**EXCERPT PROVIDED**
Introduction: Arduino PLC Master Industrial Controller for Festo CPV Valves

Browsing round my local scrapyard I cane across five Festo CPV14 pneumatic valve manifolds. My eyes lit up. This was treasure. Not scrap. The proprieter kindly let me take them for free. But how do they work ?

Supplies

CPV14-GE-DIO1-8 relay driver interface

CPV14 servo valve block with 8 double acting "C" pneumatic switches

Power supply providing 24V > 100mA

Teensy 3.6 in breadboard

Adruino IDE with teensy support

Two off MAX485 TTL to RS485 module

jumper wires

An indespensible website https://www.felser.ch/profibus-manual/adressbyte.html

Step 1: Protocol and Address Settings

Festo has some great manuals and after a little surfing I found CPV-DI01_1999-04_165817g1.pdf  which described four possible communication protocols. Profibus-DP seemed like the most standard one so I went for it. The protocol setting is set by switches on a removable block in the interface module. The four way switch is two bits D0 and D1 for protocol setting and D2 D3 for extension module, not fitted here. The eight way switch is module address with D8 = diagnostic .

**STORED DATA**
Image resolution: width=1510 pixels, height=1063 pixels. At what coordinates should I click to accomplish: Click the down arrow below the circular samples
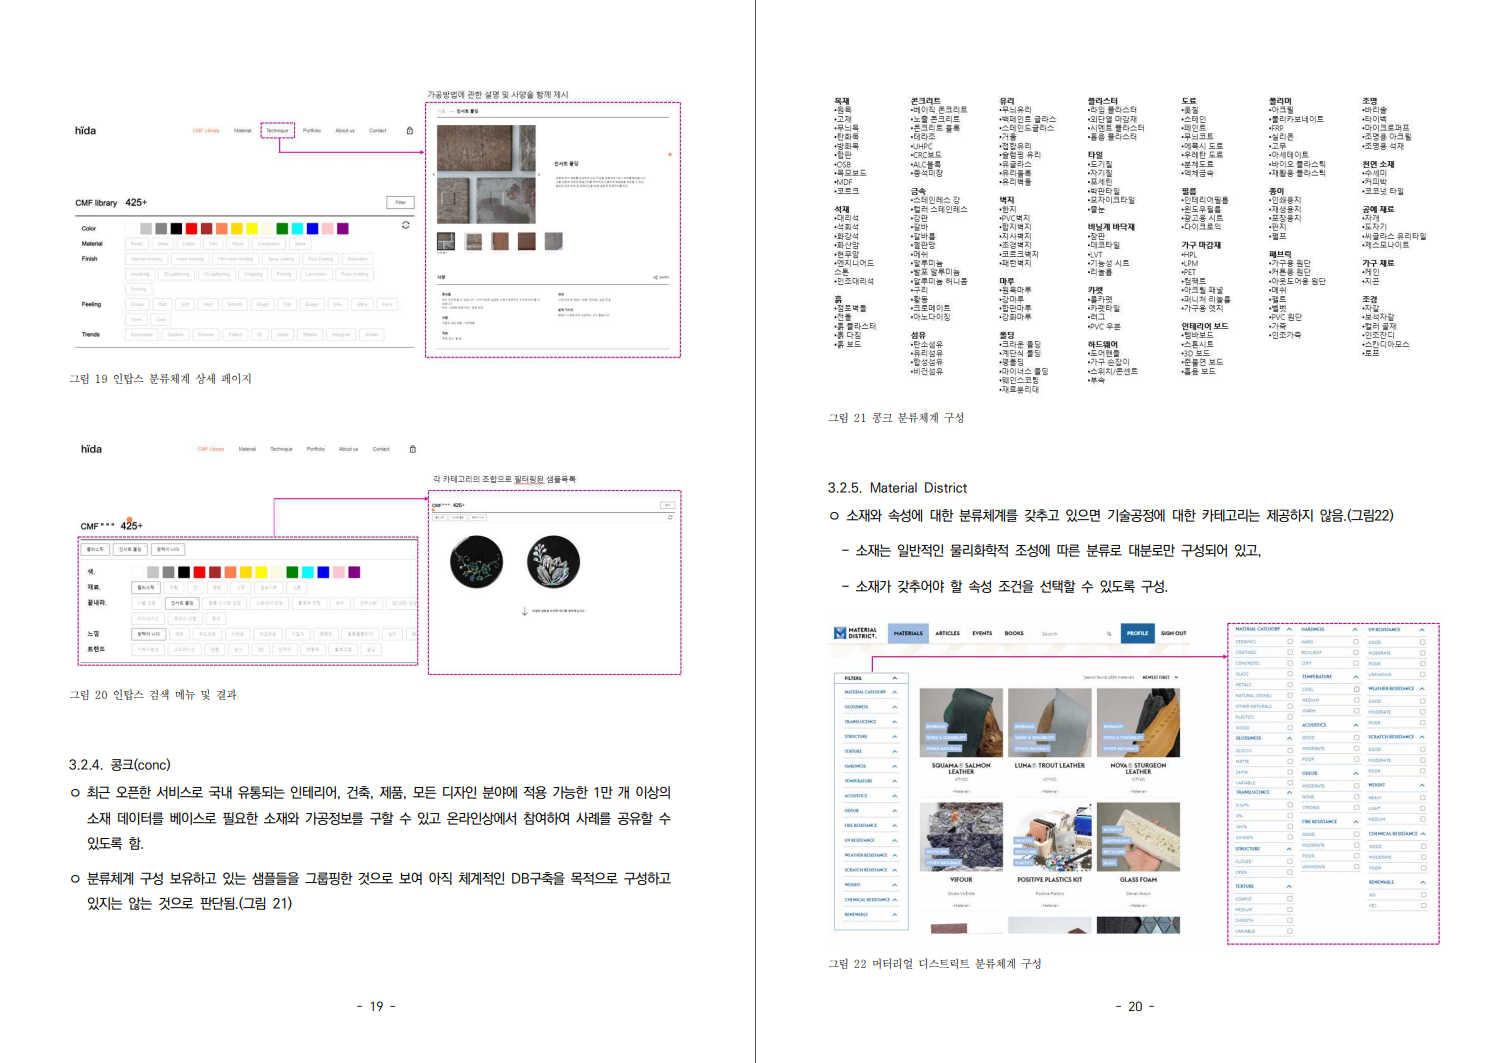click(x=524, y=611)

...

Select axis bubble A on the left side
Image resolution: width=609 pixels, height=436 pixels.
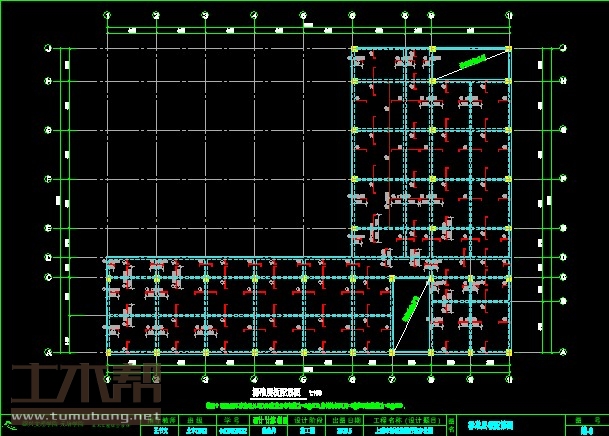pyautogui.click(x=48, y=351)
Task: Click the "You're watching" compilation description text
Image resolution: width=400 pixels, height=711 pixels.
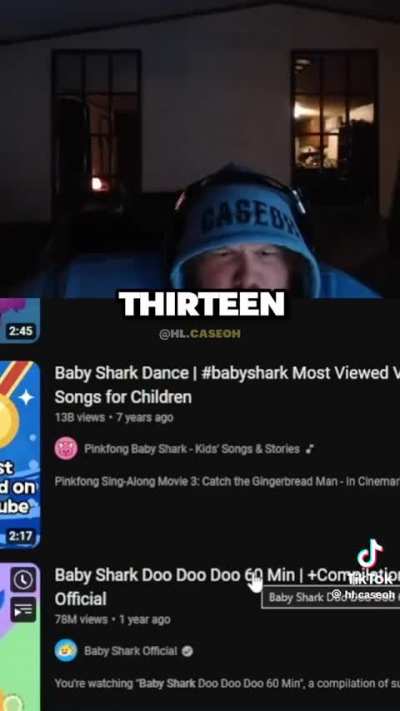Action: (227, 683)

==

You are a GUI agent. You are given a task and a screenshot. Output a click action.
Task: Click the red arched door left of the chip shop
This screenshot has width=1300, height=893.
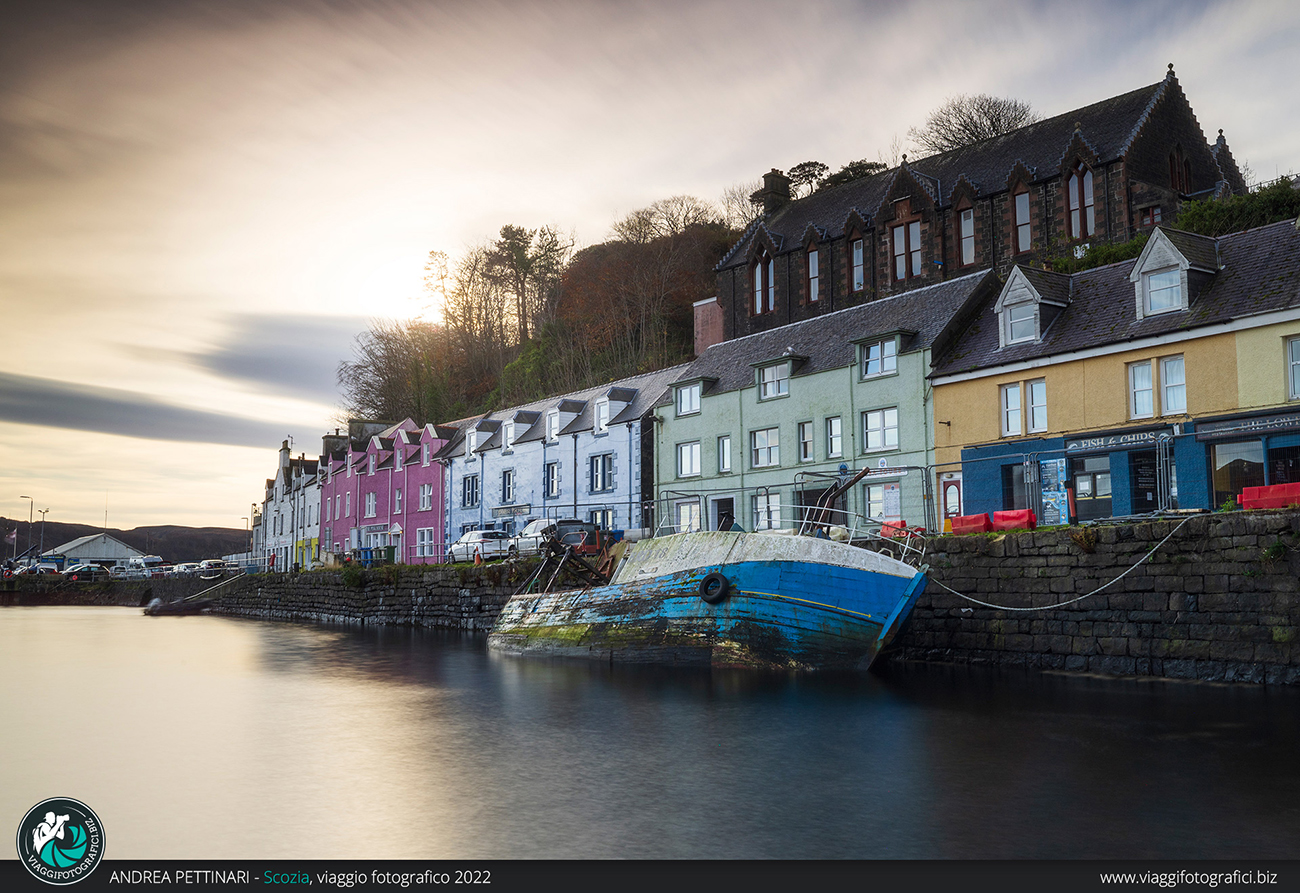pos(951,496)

**AIM OF THE TASK**
Write the next part of the write-up on controlling Festo CPV valves with an Arduino PLC, starting after its last sentence. None of the entries are needed here.

**WRITTEN REPLY**
My setting was 00 profibus , 00 no extension, 11000001 address 3 with disagnotics enabled.

Step 2: RS485 Loop Back Test

The interface on this module is a two wire profibus DP implementation which uses RS485 as its physical layer. The signals are named A and B .The profibus has an aditional requirement of 2.1V minimum delta between the A B signals but driving from 3v3 appeared to work . Its important to have the termination enabled by the switch in the RS485 CPV14 connector.

I used two RS485 modules with one switching between transmit and recieve and a second one as recieve only so I could read on port 2 what I was sending on port 1 . This initially was wrong as I was using arduino print where I should have used write. Once I was sending raw bytes I could start to shout ignorantly in pigeon profi at the cold silent monolith.

Step 3: Powering Up

The scrap yard had been unkind to the modules , four of five power connectors had the threaded sleve snapped off leaving just the pins but one had an intact connector, the connections from the manual were 24V nominal at 100mA to supply the interface and relays on two pins, 0V and an earth to the case. If only the circuit is powered the green power led flashes. with both circuit and relays powered the green is stable but will flash if the rail goes below about 20V . The red bus led was blinking. I opened all the modules up before powering as some has mosture in them but all have worked after drying.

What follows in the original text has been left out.